Reproduce the following entries exactly, leaving nothing out.

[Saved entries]
══════════════════════════════

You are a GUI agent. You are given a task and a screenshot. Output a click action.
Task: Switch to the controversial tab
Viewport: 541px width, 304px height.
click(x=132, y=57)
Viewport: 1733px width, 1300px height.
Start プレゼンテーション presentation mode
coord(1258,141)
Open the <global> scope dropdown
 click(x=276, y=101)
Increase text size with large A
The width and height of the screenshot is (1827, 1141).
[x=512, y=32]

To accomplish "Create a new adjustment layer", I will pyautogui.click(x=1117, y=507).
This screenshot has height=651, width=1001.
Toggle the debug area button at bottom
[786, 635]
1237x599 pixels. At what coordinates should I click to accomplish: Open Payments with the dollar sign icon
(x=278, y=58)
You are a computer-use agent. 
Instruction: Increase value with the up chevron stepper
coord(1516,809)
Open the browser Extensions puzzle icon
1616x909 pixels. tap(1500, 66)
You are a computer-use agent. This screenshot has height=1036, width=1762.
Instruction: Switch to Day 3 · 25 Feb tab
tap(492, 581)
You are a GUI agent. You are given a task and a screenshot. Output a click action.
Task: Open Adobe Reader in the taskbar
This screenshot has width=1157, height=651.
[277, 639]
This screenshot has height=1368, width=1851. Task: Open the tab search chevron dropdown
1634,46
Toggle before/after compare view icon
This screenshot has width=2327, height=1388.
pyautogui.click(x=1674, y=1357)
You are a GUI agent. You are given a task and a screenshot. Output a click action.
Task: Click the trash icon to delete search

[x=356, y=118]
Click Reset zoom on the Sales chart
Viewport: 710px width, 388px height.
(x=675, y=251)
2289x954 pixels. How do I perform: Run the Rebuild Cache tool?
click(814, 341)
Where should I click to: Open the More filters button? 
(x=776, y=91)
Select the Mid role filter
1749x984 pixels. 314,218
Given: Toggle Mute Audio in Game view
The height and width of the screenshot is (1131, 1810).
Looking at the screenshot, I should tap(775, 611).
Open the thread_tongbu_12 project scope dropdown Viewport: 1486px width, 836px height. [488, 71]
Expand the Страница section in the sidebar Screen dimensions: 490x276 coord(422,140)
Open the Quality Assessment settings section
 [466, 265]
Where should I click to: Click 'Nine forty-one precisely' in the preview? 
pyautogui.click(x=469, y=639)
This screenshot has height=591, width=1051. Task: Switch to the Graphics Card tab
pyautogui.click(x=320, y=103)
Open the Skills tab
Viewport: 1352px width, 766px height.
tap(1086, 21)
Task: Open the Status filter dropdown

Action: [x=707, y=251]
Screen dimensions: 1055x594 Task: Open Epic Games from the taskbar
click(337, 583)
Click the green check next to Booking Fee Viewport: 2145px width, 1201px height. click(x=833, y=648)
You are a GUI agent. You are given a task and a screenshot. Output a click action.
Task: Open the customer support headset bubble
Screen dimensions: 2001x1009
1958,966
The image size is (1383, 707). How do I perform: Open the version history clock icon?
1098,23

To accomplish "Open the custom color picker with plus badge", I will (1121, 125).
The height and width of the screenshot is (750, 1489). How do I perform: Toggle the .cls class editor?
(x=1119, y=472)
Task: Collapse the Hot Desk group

══════════════════════════════

SOLUTION TO THIS TASK »
You are a GUI agent. You are given a task and a screenshot. Output a click action.
Task: Switch to the controversial tab
Viewport: 541px width, 304px height.
click(x=132, y=57)
Viewport: 1733px width, 1300px height.
Start プレゼンテーション presentation mode
coord(1258,141)
Open the <global> scope dropdown
 click(x=276, y=101)
Increase text size with large A
The width and height of the screenshot is (1827, 1141).
[x=512, y=32]

To accomplish "Create a new adjustment layer", I will pyautogui.click(x=1117, y=507).
This screenshot has height=651, width=1001.
Toggle the debug area button at bottom
[786, 635]
1237x599 pixels. At what coordinates should I click to accomplish: Open Payments with the dollar sign icon
(x=278, y=58)
You are a computer-use agent. 
Instruction: Increase value with the up chevron stepper
coord(1516,809)
Open the browser Extensions puzzle icon
1616x909 pixels. tap(1500, 66)
You are a computer-use agent. This screenshot has height=1036, width=1762.
Instruction: Switch to Day 3 · 25 Feb tab
tap(492, 581)
You are a GUI agent. You are given a task and a screenshot. Output a click action.
Task: Open Adobe Reader in the taskbar
This screenshot has width=1157, height=651.
[277, 639]
This screenshot has height=1368, width=1851. Task: Open the tab search chevron dropdown
1634,46
Toggle before/after compare view icon
This screenshot has width=2327, height=1388.
pyautogui.click(x=1674, y=1357)
You are a GUI agent. You are given a task and a screenshot. Output a click action.
Task: Click the trash icon to delete search

[x=356, y=118]
Click Reset zoom on the Sales chart
Viewport: 710px width, 388px height.
(x=675, y=251)
2289x954 pixels. How do I perform: Run the Rebuild Cache tool?
click(814, 341)
Where should I click to: Open the More filters button? 
(x=776, y=91)
Select the Mid role filter
1749x984 pixels. 314,218
Given: Toggle Mute Audio in Game view
The height and width of the screenshot is (1131, 1810).
Looking at the screenshot, I should tap(775, 611).
Open the thread_tongbu_12 project scope dropdown Viewport: 1486px width, 836px height. [488, 71]
Expand the Страница section in the sidebar Screen dimensions: 490x276 coord(422,140)
Open the Quality Assessment settings section
 [466, 265]
Where should I click to: Click 'Nine forty-one precisely' in the preview? 
pyautogui.click(x=469, y=639)
This screenshot has height=591, width=1051. Task: Switch to the Graphics Card tab
pyautogui.click(x=320, y=103)
Open the Skills tab
Viewport: 1352px width, 766px height.
tap(1086, 21)
Task: Open the Status filter dropdown

Action: [x=707, y=251]
Screen dimensions: 1055x594 Task: Open Epic Games from the taskbar
click(337, 583)
Click the green check next to Booking Fee Viewport: 2145px width, 1201px height. click(x=833, y=648)
You are a GUI agent. You are given a task and a screenshot. Output a click action.
Task: Open the customer support headset bubble
Screen dimensions: 2001x1009
1958,966
The image size is (1383, 707). How do I perform: Open the version history clock icon?
1098,23

To accomplish "Open the custom color picker with plus badge", I will (1121, 125).
The height and width of the screenshot is (750, 1489). How do I perform: Toggle the .cls class editor?
(x=1119, y=472)
Task: Collapse the Hot Desk group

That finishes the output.